Most people would relish the opportunity go back in time and correct mistakes, especially in the workplace…. The foot-in-the-mouth comment that causes major embarrassment in front of your boss. The bad attitude that creates a divide between yours and co-workers. The unprofessional outfit (or series of outfits) that shows your inexperience in a workplace.
Some rookie mistakes can be prevented, though, to enhance your work experience, even if you’re not thrilled with the job you’re in now. By taking a look at these five missteps identified by career coach and author Vicky Oliver, you could keep from damaging your reputation and can take steps to move up in your career.
1. Being too passive and mousy.
Even in your first job out of college, you have to find your voice and speak up, whether you have questions or great ideas. As Oliver notes: “You’re in the real world now and, frankly, it feels intimidating. Everyone seems to know more than you do.” She recommends asking questions, noting that your boss and co-workers will expect them, and you will show that you want to learn and are curious. But consider the timing of your question: “Just don’t ask to be trained during high-stress peak periods. Try to wait until the crisis has passed.”
2. Having a bad attitude.
So maybe the job you’re in right now is not your dream job, or you may be overqualified. Or maybe you’re just bored, as I heard one college student recently complaining that she doesn’t do anything in her job.
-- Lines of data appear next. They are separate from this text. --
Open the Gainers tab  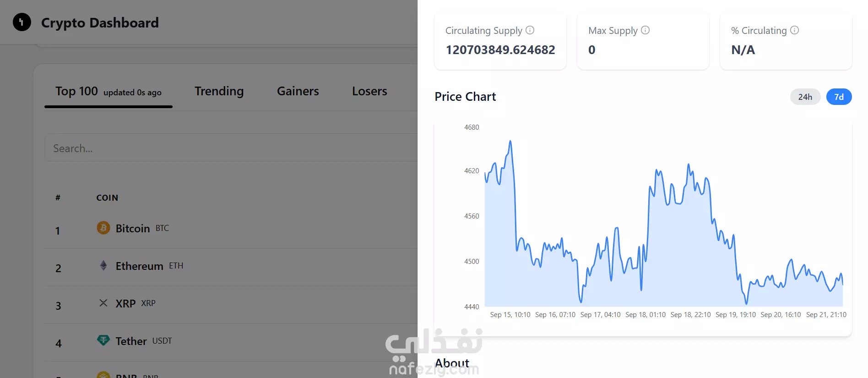pyautogui.click(x=298, y=91)

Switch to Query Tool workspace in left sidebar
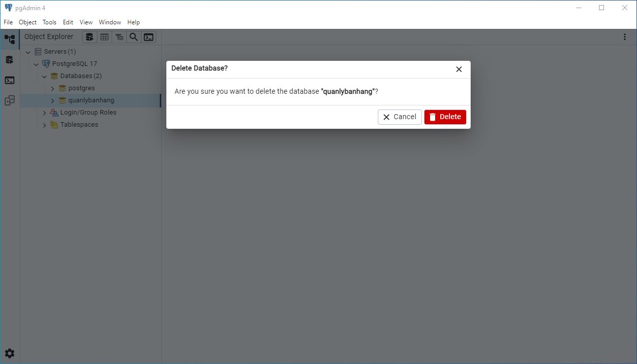(10, 60)
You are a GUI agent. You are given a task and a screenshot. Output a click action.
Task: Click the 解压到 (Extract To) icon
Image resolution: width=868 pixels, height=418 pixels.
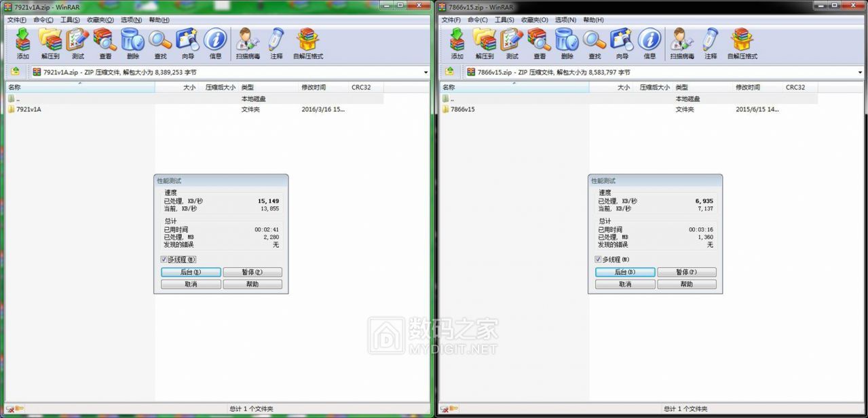click(50, 42)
Don’t let everyone at work know you are unhappy, but focus on performing well, learning what you can from this position and making sure you leave the job with a positive referral (not with bosses and co-workers thinking, “Good riddance.”)
Even if you consider this a temporary gig, Oliver recommends learning about the company’s marketing and advertising, customer satisfaction metrics, employee retention, and other business areas. Ask if you can take on additional tasks that will make your work more engaging and challenging.
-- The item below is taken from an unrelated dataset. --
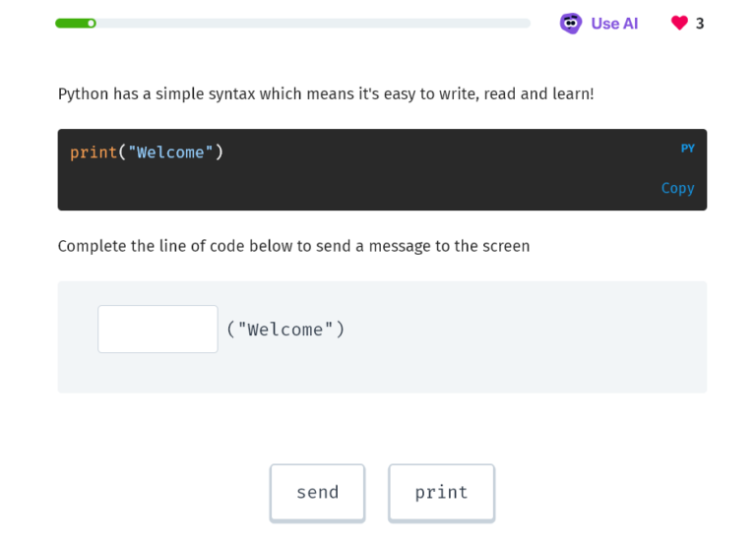Click the "Complete the line of code" instruction
Viewport: 756px width, 543px height.
point(293,246)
3. Using poor (or no) etiquette.
You may love that your workplace is casual and relaxed, but don’t use that as a reason to bring in bad behavior or push the dress code to new boundaries (leave the super tight shorts and see-through outfits at home). Oliver, author of books including, “301 Smart Answers to Tough Business Etiquette Questions,” says you still need to be polite, using words such as “Please” and “Thank You” and don’t interrupt others.
4. Trying too hard to be liked.
Find your balance between being social and being too social. You’re going out with co-workers, bringing snacks, and are getting the reputation as the jokester. But if you’re just getting started in your career, that may be the wrong type of persona to have. Oliver says: “It’s great to be popular, but it’s just as important to be respected at the office. Especially at a new job, oversocializing and too much people pleasing at the expense of delivering good strong performance results can really backfire … It’s better to pay your dues and work really hard at the beginning.”
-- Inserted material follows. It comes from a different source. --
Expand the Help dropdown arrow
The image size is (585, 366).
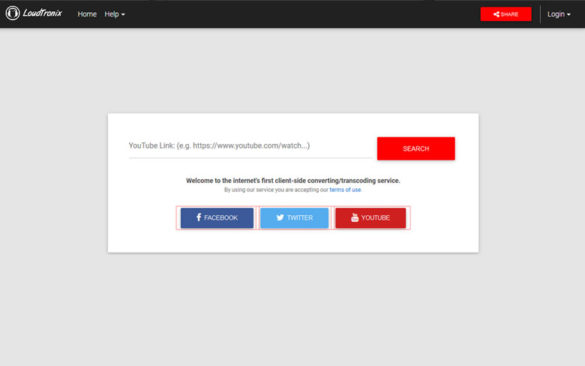(123, 15)
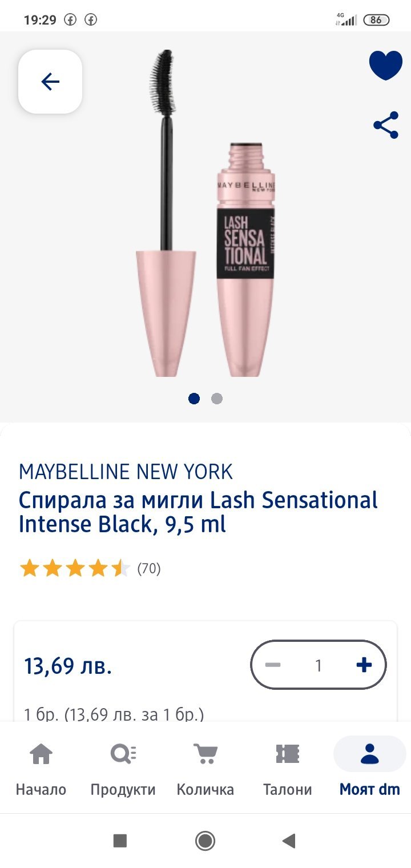
Task: Tap the share icon
Action: tap(386, 125)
5. Ignoring the people at your workplace.
On the other hand, you need to be informed about everyone on the team – from co-workers to management. Why? Because that’s how you can get noticed – and move up in your career – and show an interest in those around you. Oliver recommends knowing the names of senior executives and being on a first-name basis with those who work under them as well as those who work on your floor. This may be unlike how you got through college, sitting in classes without learning the names of classmates. Oliver says: “Find out who runs each department, and learn the names and titles of everyone at the workplace. As a new employee, this will save you potential embarrassment when discussing work-related issues with both your higher-ups and colleagues. Learn who the ‘go-to’ person is on each team.”